Insight into blocking heme transfer by exploiting molecular interactions in the core Isd heme transporters IsdA-NEAT, IsdC-NEAT, and IsdE of Staphylococcus aureus

The pathogenic bacterium Staphylococcus aureus has adopted specialized mechanisms for scavenging iron from its host. The nine cell wall and membrane-associated iron regulated surface determinant (Isd) proteins (IsdH, IsdB, IsdA, IsdC, IsdDEF, IsdG and IsdI) allow Staphylococcus aureus to scavenge iron from the heme in hemoglobin and haptoglobin-hemoglobin. Of these, it is IsdE that chaperones the heme to the ATP binding cassette-type transmembrane transporter (IsdF). IsdH, IsdB, IsdA and IsdC contain at least one heme binding Near Transporter (NEAT) domain. Previous studies have shown that ferric heme is transferred unidirectionally in the sequence IsdA-NEAT (Tyr - proximal amino acid) → IsdC-NEAT (Tyr) → IsdE (His). IsdA-NEAT does not transfer heme directly to IsdE. In this paper we investigated PPIX transfer through the core cell wall proteins of the Isd system (IsdA-NEAT, IsdC-NEAT and IsdE) with FePPIX-dimethylester, and the metal substituted CoPPIX and MnPPIX using ESI-MS, UV-visible absorption and MCD spectroscopy.

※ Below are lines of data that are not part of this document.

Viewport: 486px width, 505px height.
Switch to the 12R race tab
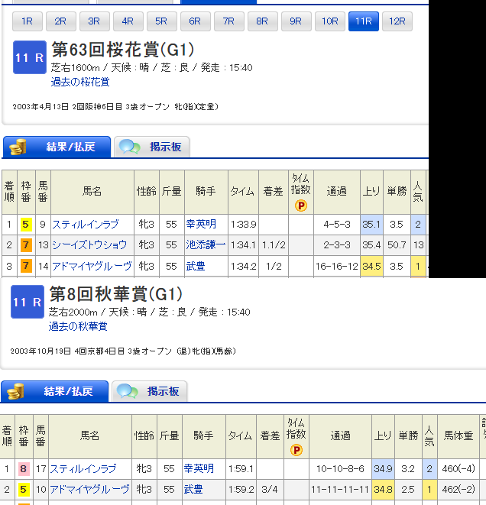[397, 21]
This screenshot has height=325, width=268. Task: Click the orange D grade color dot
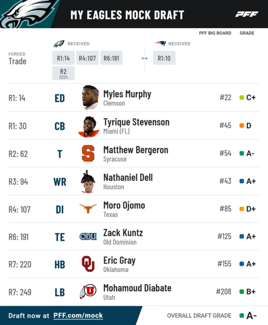point(242,126)
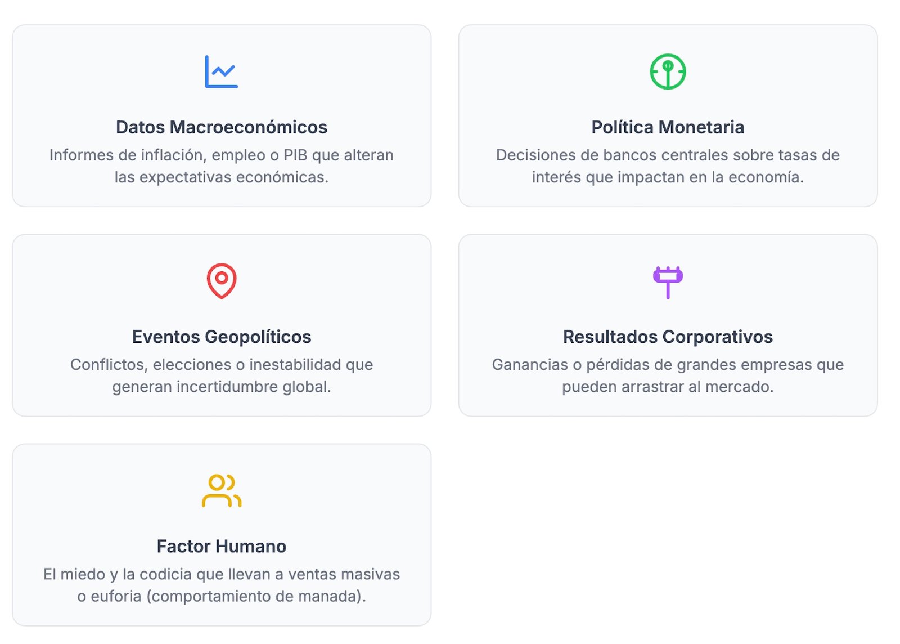Open the Resultados Corporativos title

coord(668,337)
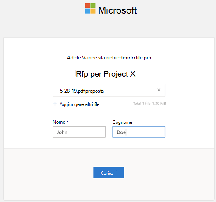Click the Nome field label

[59, 122]
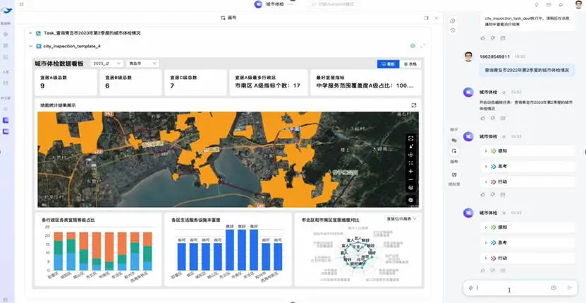Expand the last 行动 step
This screenshot has height=303, width=586.
(x=486, y=258)
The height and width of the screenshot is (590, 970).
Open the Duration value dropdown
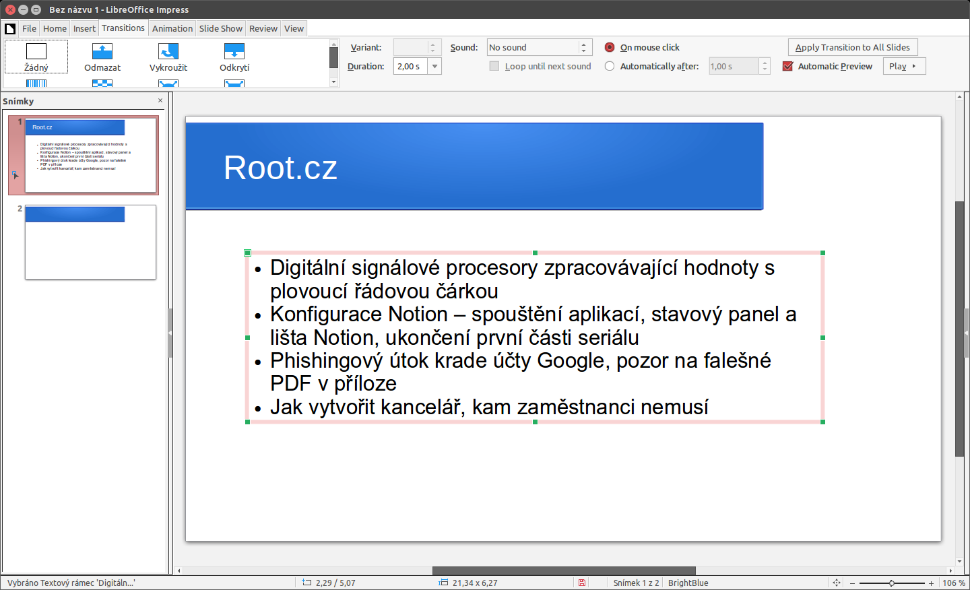pos(434,66)
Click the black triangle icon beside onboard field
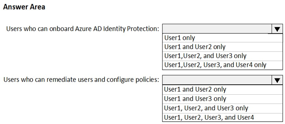Viewport: 285px width, 124px height. 277,29
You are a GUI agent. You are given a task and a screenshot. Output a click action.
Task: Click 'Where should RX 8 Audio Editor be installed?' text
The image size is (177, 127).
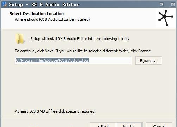(x=52, y=19)
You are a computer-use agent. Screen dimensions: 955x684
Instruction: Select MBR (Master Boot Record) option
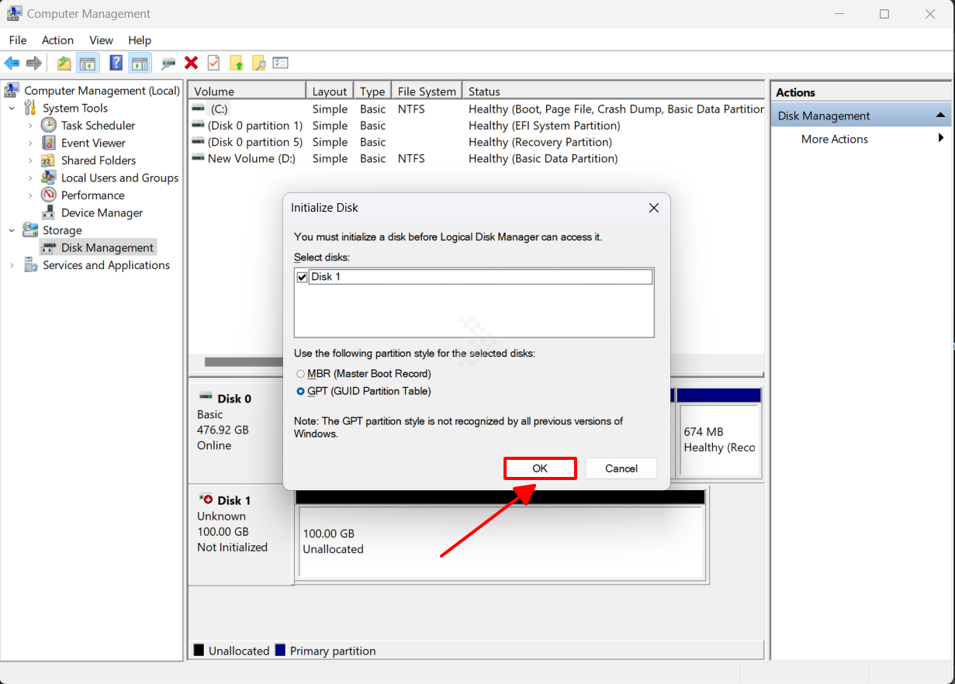point(301,374)
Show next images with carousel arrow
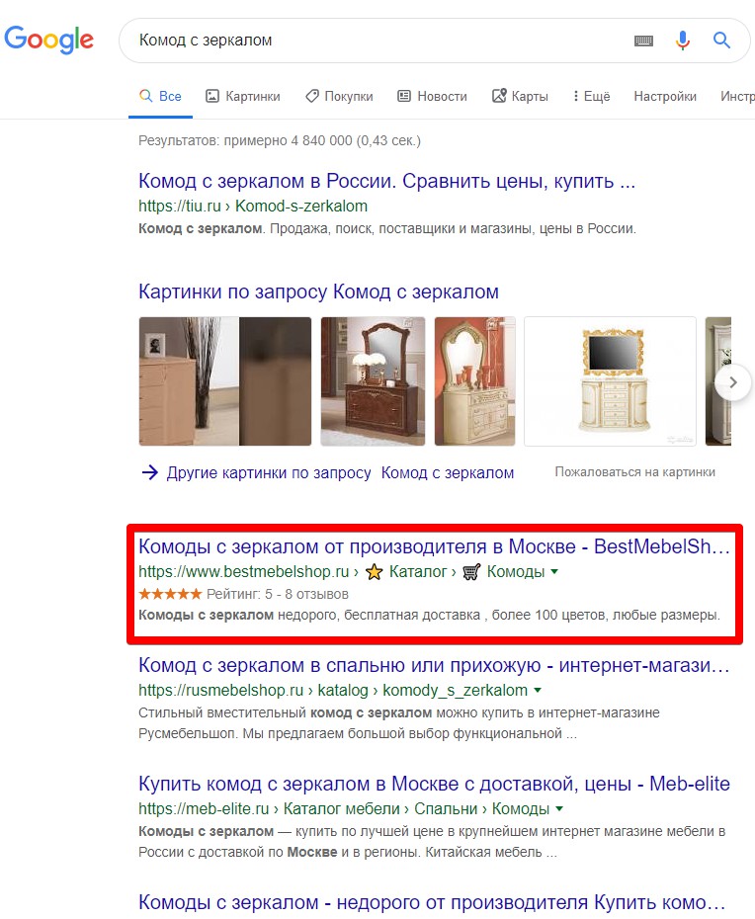 point(732,382)
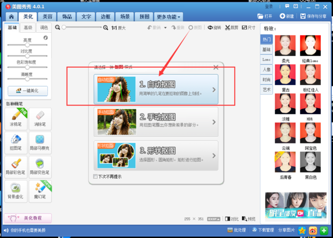Screen dimensions: 333x238
Task: Select the 消除笔 eraser tool
Action: pos(40,119)
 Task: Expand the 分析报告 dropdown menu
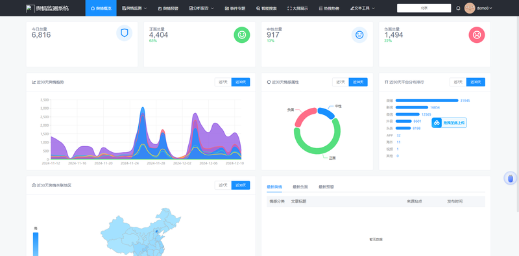[x=202, y=8]
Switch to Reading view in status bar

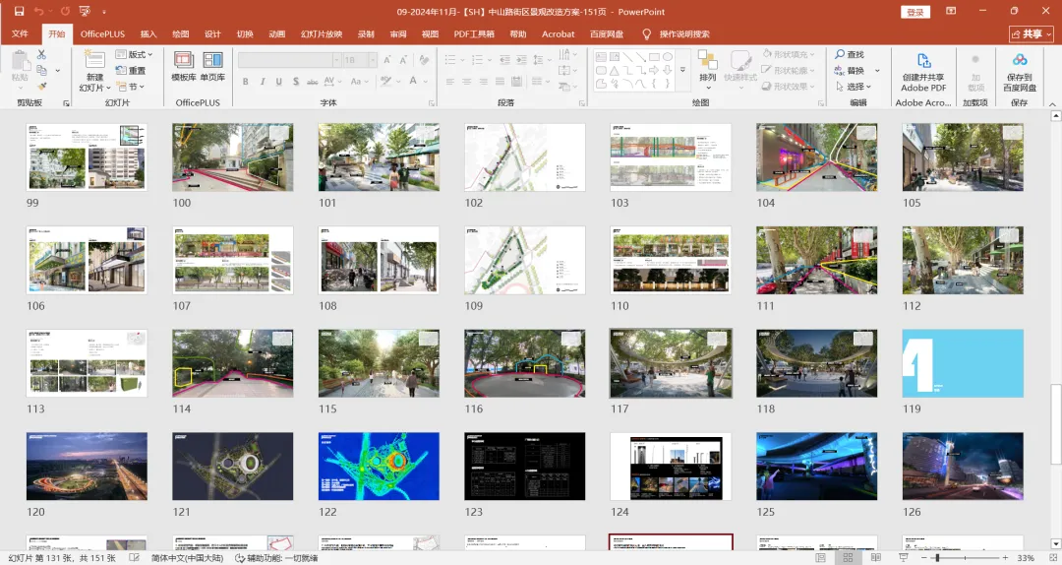(x=875, y=558)
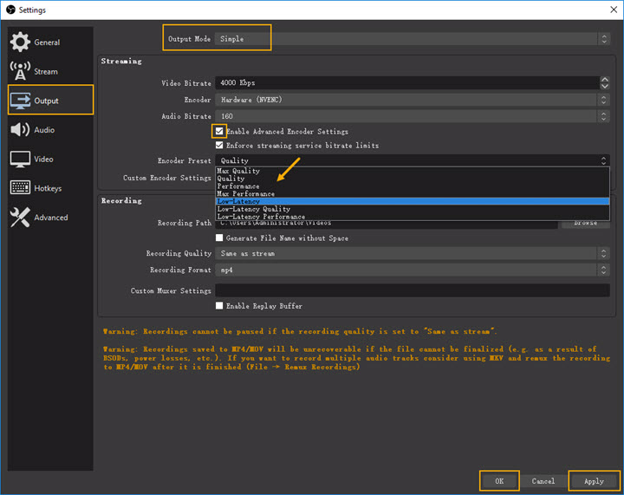Enable Generate File Name without Space

click(219, 238)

IsdA binds each of the rings but the subsequent transfer properties to IsdC-N or IsdE are not the same as found with heme. FePPIX-DME transfers from IsdA-N to IsdC-N but neither protein transfers the ring to IsdE. IsdA-N does not transfer CoPPIX to IsdC-N or IsdE. IsdA-N does transfer MnPPIX to both IsdC-N and IsdE. Significantly, it is possible that since CoPPIX and FePPIX-DME bind to IsdA-N, the lack of transfer to IsdC-N and subsequently to IsdE for CoPPIX could prove to be used as a potential disruption agent to the S. aureus heme transfer system and may identify a possible anti-microbial.